▶ **What is needed**
The answer is the first line of the listing and every line after it through the one containing "You are a GUI", exact, with pictures removed.

▶ **Data for this task**
________________________
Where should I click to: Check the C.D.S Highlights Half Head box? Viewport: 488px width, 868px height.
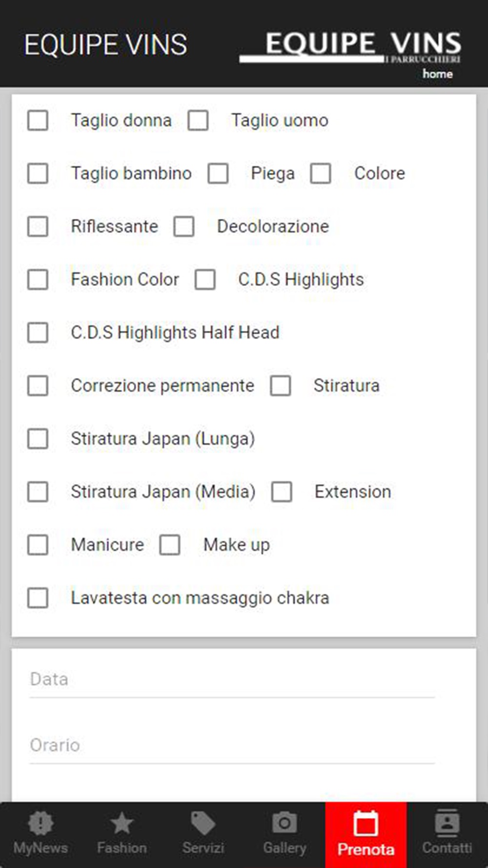(38, 332)
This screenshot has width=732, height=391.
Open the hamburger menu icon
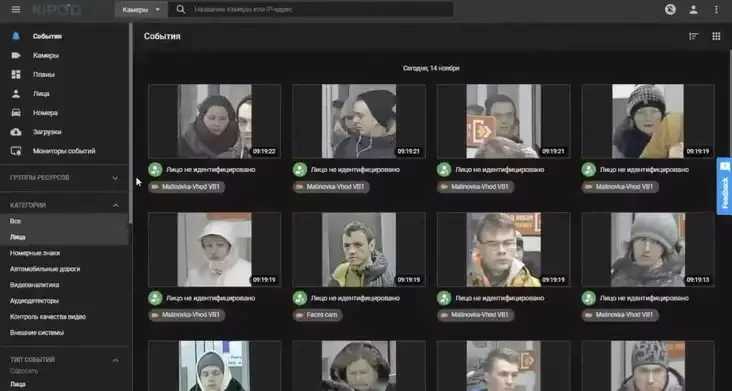coord(16,9)
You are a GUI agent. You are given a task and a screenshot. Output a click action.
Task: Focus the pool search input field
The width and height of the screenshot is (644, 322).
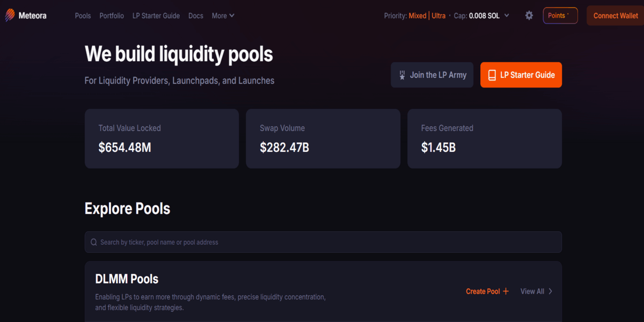[322, 242]

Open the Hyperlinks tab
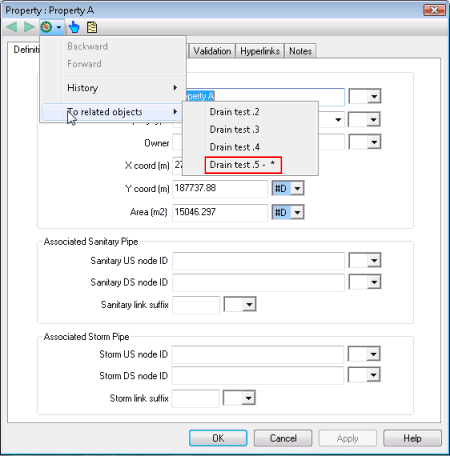coord(260,51)
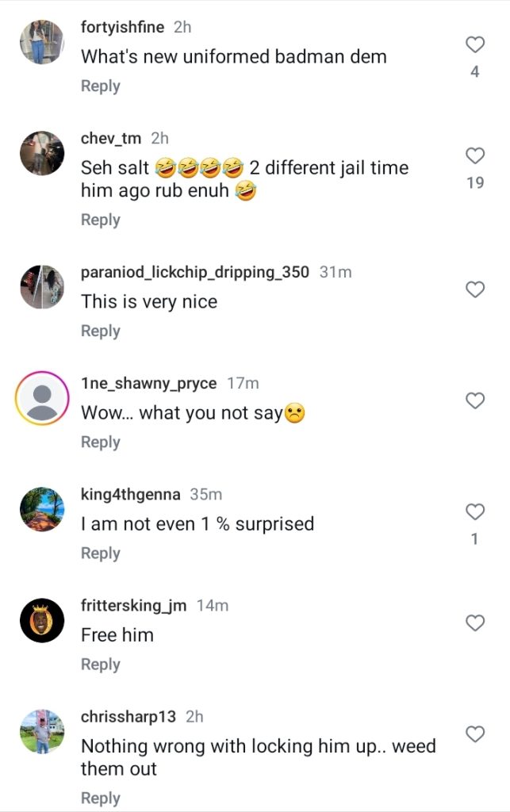510x812 pixels.
Task: Reply to frittersking_jm's "Free him" comment
Action: 100,664
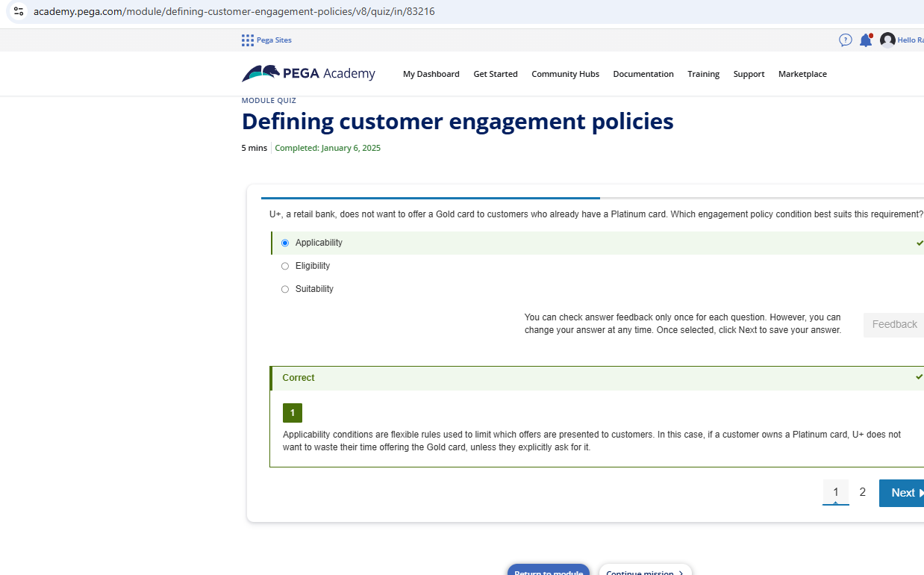Click the Return to module button

[548, 571]
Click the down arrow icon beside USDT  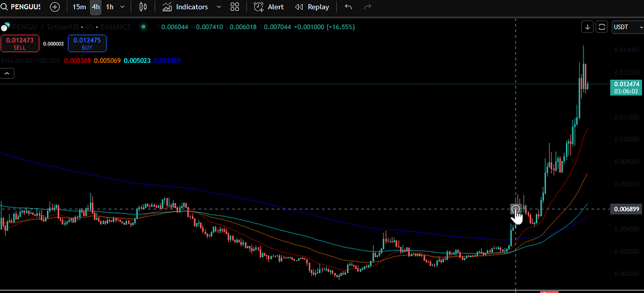coord(587,27)
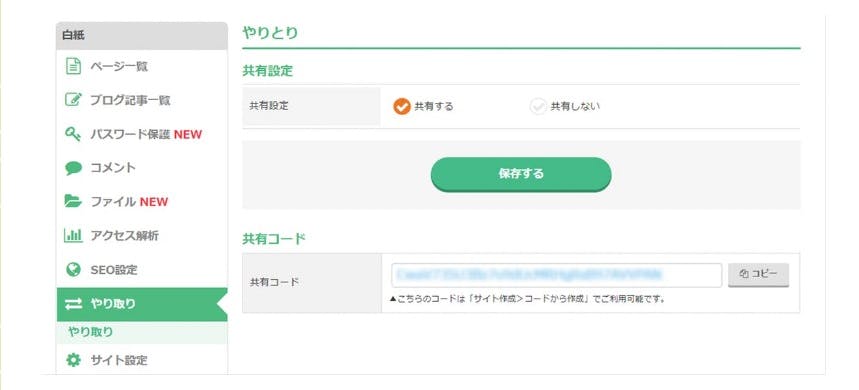Click the SEO settings globe icon

[73, 269]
________________________
▶ **Task output**
Where should I click to: Check the C.D.S Highlights Half Head box? Viewport: 488px width, 868px height.
(38, 332)
This screenshot has width=732, height=391.
Open the hamburger menu icon
coord(16,9)
You are a GUI agent. You are given a task and a screenshot. Output a click action.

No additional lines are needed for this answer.